Used in the notebooks

Used in the guide

This function wraps a keras model or layer with clustering functionality which clusters the layer's weights during training. For examples, using this with number_of_clusters equals 8 will ensure that each weight tensor has no more than 8 unique values.

Before passing to the clustering API, a model should already be trained and show some acceptable performance on the testing/validation sets.

The function accepts either a single keras layer (subclass of keras.layers.Layer), list of keras layers or a keras model (instance of keras.models.Model) and handles them appropriately.

If it encounters a layer it does not know how to handle, it will throw an error. While clustering an entire model, even a single unknown layer would lead to an error.

Cluster a model:

clustering_params = {
  'number_of_clusters': 8,
  'cluster_centroids_init': CentroidInitialization.DENSITY_BASED

clustered_model = cluster_weights(original_model, **clustering_params)

Cluster a layer:

clustering_params = {
  'number_of_clusters': 8,
  'cluster_centroids_init': CentroidInitialization.DENSITY_BASED

model = tf.keras.Sequential([
    layers.Dense(10, activation='relu', input_shape=(100,)),
    cluster_weights(layers.Dense(2, activation='tanh'), **clustering_params)

to_cluster A single keras layer, list of keras layers, or a tf.keras.Model instance.
number_of_clusters the number of cluster centroids to form when clustering a layer/model. For example, if number_of_clusters=8 then only 8 unique values will be used in each weight array.
cluster_centroids_init enum value that determines how the cluster centroids will be initialized.
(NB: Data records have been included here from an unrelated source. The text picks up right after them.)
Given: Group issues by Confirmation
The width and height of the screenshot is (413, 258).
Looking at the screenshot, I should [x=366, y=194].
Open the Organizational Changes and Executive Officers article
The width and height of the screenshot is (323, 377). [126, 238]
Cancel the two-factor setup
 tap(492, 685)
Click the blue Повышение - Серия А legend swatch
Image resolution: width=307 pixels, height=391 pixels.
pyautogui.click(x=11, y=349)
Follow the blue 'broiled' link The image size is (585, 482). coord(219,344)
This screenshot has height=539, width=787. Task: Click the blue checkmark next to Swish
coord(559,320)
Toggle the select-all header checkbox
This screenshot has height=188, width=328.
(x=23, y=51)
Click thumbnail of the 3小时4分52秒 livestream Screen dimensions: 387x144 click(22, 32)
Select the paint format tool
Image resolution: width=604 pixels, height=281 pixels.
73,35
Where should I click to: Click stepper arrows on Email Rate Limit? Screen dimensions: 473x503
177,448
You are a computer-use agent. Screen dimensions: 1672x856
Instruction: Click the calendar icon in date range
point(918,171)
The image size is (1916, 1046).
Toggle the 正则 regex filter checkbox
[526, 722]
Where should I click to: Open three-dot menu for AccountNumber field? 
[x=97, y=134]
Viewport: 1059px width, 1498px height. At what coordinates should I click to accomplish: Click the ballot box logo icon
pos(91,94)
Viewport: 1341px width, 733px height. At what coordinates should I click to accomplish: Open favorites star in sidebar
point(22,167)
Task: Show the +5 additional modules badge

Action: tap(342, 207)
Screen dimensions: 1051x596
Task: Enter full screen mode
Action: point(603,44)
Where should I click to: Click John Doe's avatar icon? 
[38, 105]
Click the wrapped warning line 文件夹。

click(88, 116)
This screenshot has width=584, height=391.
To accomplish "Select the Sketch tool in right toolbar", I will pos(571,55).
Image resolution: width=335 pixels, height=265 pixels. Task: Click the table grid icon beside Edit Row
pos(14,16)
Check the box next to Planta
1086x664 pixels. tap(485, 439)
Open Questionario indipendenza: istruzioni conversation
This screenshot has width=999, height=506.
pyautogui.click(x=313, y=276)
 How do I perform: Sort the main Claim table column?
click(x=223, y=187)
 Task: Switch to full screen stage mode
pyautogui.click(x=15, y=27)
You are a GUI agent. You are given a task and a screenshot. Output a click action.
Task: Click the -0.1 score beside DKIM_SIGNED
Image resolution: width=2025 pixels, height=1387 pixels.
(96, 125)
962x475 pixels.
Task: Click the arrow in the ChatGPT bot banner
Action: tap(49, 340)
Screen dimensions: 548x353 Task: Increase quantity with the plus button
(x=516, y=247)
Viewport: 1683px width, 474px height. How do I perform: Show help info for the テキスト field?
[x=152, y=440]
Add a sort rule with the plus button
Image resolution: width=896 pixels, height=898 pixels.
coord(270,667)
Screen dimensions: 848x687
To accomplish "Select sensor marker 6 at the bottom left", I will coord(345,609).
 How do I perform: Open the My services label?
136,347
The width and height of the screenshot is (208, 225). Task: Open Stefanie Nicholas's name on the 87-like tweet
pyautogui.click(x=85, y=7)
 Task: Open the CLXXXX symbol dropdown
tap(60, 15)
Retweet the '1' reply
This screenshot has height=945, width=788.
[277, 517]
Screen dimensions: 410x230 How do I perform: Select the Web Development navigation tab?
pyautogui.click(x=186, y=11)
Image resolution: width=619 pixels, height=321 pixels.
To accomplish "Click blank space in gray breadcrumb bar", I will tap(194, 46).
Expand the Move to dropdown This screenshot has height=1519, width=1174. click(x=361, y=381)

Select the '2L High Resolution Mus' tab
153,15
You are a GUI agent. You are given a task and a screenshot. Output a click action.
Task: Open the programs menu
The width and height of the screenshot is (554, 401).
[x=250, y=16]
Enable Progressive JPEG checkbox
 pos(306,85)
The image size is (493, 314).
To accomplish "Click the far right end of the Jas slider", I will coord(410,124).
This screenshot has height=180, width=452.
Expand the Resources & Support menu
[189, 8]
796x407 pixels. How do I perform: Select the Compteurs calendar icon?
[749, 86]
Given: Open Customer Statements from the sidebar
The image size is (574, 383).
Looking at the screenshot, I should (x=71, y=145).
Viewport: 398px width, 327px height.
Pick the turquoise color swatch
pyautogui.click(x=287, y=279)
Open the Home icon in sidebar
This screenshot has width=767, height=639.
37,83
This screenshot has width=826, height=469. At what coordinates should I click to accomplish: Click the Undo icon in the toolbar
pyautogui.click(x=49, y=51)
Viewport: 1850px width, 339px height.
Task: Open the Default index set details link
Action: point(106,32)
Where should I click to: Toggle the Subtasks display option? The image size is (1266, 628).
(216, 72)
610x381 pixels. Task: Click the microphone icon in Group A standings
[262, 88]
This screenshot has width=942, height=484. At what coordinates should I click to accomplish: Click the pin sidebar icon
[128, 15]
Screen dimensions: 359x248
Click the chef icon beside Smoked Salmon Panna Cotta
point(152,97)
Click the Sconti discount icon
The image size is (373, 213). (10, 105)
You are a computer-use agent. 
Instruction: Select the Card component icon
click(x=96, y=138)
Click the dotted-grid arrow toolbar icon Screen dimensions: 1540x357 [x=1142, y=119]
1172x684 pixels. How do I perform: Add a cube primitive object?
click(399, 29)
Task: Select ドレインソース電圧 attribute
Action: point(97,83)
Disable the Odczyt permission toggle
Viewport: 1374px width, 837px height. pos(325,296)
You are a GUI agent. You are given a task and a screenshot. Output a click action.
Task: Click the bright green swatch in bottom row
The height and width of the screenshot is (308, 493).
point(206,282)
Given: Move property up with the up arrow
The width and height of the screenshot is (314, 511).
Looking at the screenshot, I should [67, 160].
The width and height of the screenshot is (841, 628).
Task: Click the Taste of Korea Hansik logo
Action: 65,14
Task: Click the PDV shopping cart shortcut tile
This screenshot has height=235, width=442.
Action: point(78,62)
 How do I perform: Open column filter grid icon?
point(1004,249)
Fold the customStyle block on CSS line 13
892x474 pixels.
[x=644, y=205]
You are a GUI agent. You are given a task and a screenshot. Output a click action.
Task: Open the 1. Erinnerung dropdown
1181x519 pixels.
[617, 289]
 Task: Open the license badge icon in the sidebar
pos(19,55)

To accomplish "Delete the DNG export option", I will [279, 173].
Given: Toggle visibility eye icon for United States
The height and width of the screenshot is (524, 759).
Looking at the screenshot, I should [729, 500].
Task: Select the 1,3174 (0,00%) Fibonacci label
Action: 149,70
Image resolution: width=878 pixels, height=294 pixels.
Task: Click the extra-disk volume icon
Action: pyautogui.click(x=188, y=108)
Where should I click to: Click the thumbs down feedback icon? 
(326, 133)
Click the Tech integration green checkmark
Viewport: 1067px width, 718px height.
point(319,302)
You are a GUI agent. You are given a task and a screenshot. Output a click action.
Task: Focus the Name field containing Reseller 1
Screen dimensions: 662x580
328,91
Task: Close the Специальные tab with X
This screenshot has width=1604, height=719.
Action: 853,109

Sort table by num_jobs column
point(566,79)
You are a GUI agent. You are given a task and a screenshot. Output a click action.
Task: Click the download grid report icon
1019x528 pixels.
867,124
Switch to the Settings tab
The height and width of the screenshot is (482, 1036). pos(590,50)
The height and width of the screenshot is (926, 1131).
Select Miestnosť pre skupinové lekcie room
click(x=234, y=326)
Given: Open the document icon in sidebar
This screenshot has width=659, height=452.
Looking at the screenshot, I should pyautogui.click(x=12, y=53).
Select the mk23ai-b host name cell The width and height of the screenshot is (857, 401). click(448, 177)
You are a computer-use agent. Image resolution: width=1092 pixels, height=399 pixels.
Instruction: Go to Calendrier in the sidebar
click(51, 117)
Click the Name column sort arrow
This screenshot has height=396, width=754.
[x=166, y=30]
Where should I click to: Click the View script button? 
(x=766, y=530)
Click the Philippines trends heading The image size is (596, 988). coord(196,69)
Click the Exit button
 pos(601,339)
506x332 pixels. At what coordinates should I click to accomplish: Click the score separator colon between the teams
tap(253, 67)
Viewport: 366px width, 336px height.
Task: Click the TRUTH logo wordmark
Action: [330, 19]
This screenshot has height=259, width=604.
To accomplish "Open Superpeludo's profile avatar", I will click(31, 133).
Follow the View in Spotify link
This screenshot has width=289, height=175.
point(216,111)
Can have following values:

  1. RANDOM : centroids are sampled using the uniform distribution between the minimum and maximum weight values in a given layer
  2. DENSITY_BASED : density-based sampling. First, cumulative distribution function is built for weights, then y-axis is evenly spaced into number_of_clusters regions. After this the corresponding x values are obtained and used to initialize clusters centroids.
  3. LINEAR : cluster centroids are evenly spaced between the minimum and maximum values of a given weight
**kwargs Additional keyword arguments to be passed to the keras layer. Ignored when to_cluster is not a keras layer.

Layer or model modified to include clustering related metadata.

ValueError if the keras layer is unsupported, or the keras model contains an unsupported layer.